* _Source data_:
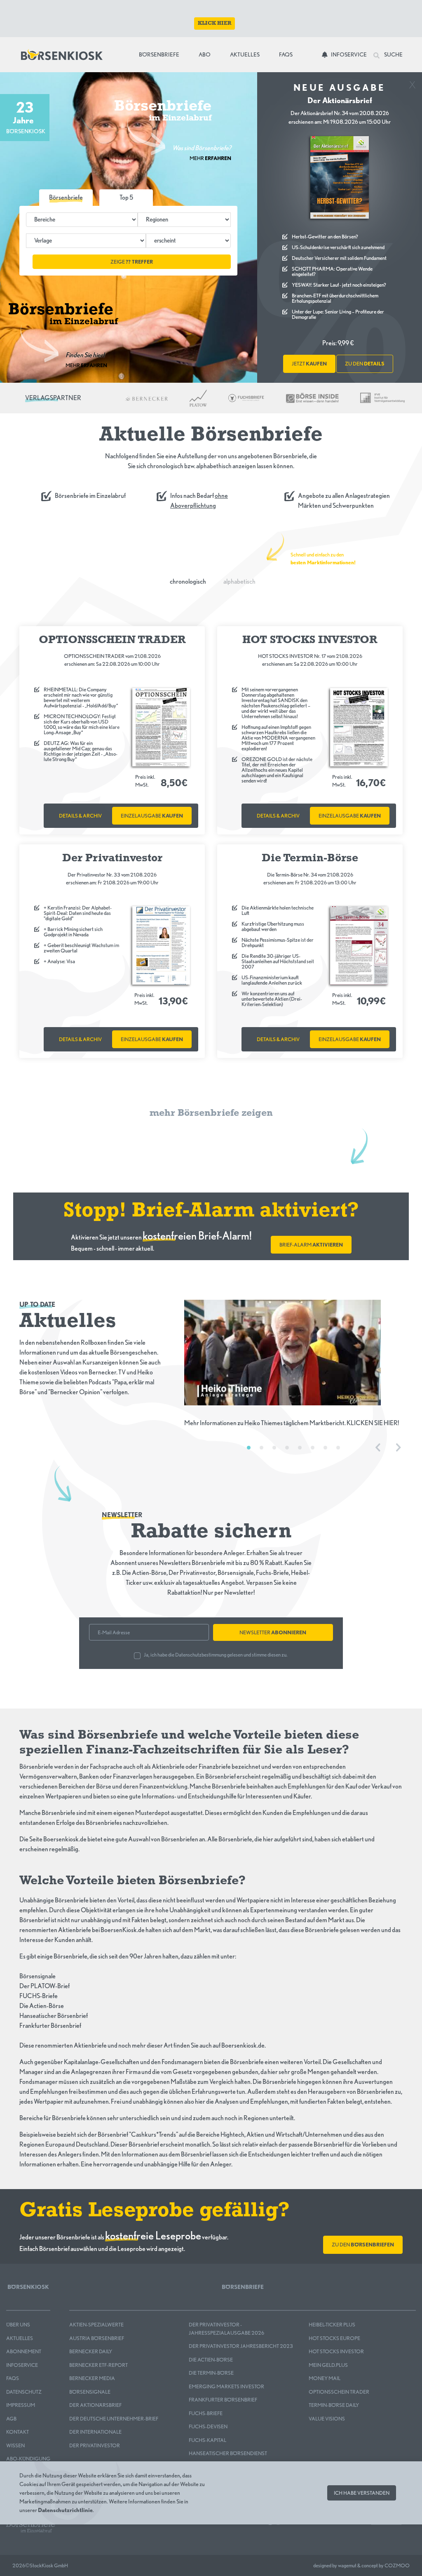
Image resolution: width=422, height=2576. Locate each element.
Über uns (18, 2324)
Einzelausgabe (152, 816)
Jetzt (309, 364)
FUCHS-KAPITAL (207, 2440)
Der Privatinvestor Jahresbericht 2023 (241, 2346)
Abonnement (23, 2351)
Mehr (210, 158)
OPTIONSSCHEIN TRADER (339, 2392)
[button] (126, 197)
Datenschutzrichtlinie (65, 2510)
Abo (205, 54)
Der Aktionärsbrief (95, 2405)
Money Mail (324, 2378)
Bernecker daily (90, 2351)
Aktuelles (245, 54)
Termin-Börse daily (334, 2405)
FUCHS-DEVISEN (208, 2426)
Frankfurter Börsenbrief (223, 2400)
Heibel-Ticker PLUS (332, 2324)
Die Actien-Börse (211, 2360)
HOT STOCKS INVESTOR (336, 2351)
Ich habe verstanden (361, 2493)
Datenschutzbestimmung (200, 1655)
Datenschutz (24, 2392)
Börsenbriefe (161, 54)
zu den (364, 364)
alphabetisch (239, 581)
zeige (131, 262)
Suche (393, 54)
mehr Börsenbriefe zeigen (211, 1113)
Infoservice (349, 54)
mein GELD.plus (328, 2365)
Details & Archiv (80, 816)
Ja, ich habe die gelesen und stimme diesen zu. (216, 1655)
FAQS (12, 2378)
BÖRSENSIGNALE (89, 2392)
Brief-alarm (311, 1245)
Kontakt (17, 2432)
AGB (11, 2419)
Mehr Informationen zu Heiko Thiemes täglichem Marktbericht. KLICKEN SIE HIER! (291, 1423)
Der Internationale (95, 2432)
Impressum (20, 2405)
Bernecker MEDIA (92, 2378)
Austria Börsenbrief (96, 2338)
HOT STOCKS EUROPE (334, 2338)
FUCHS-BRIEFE (206, 2413)
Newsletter (272, 1632)
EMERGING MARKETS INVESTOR (226, 2386)
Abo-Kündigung (28, 2459)
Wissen (15, 2445)
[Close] (412, 82)
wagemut (347, 2565)
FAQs (286, 54)
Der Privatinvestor (94, 2445)
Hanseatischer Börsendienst (228, 2453)
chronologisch (188, 581)
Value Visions (327, 2419)
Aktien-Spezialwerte (96, 2324)
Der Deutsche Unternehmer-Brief (113, 2419)
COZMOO (397, 2565)
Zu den (363, 2244)
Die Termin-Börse (211, 2373)
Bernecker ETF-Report (98, 2365)
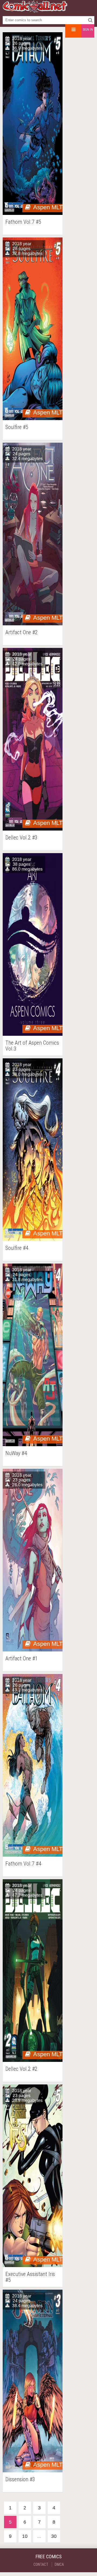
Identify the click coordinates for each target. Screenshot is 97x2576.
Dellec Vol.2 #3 (21, 838)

* _Assigned task_: Return, exactly as they stand, the lines from the opening line of the listing through the line with "Brief-alarm (311, 1245)", both ends counted, and no pictures.

* _Response box_:
Image resolution: width=422, height=2576. Locate each element.
Über uns (18, 2324)
Einzelausgabe (152, 816)
Jetzt (309, 364)
FUCHS-KAPITAL (207, 2440)
Der Privatinvestor Jahresbericht 2023 (241, 2346)
Abonnement (23, 2351)
Mehr (210, 158)
OPTIONSSCHEIN TRADER (339, 2392)
[button] (126, 197)
Datenschutzrichtlinie (65, 2510)
Abo (205, 54)
Der Aktionärsbrief (95, 2405)
Money Mail (324, 2378)
Bernecker daily (90, 2351)
Aktuelles (245, 54)
Termin-Börse daily (334, 2405)
FUCHS-DEVISEN (208, 2426)
Frankfurter Börsenbrief (223, 2400)
Heibel-Ticker PLUS (332, 2324)
Die Actien-Börse (211, 2360)
HOT STOCKS INVESTOR (336, 2351)
Ich habe verstanden (361, 2493)
Datenschutzbestimmung (200, 1655)
Datenschutz (24, 2392)
Börsenbriefe (161, 54)
zu den (364, 364)
alphabetisch (239, 581)
zeige (131, 262)
Suche (393, 54)
mehr Börsenbriefe zeigen (211, 1113)
Infoservice (349, 54)
mein GELD.plus (328, 2365)
Details & Archiv (80, 816)
Ja, ich habe die gelesen und stimme diesen zu. (216, 1655)
FAQS (12, 2378)
BÖRSENSIGNALE (89, 2392)
Brief-alarm (311, 1245)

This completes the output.